§ **Given entries**:
───

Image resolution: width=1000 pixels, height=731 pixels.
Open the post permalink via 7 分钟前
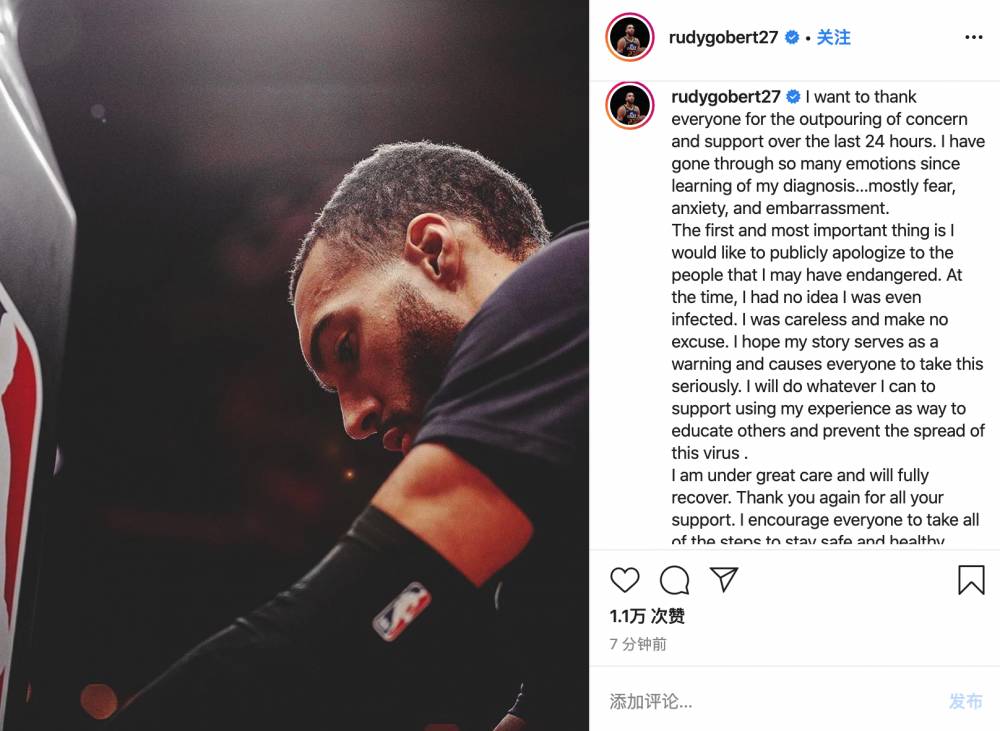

───

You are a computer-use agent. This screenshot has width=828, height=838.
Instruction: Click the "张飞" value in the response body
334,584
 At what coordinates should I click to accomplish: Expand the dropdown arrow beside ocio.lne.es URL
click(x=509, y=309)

───

§ **Task instructions**: Please output the lines of the listing above that fall in the stretch from the one with "Image resolution: width=1000" through the one with "Open the post permalink via 7 分钟前", exactly and only those.

§ **Solution for this problem**:
Image resolution: width=1000 pixels, height=731 pixels.
Open the post permalink via 7 分钟前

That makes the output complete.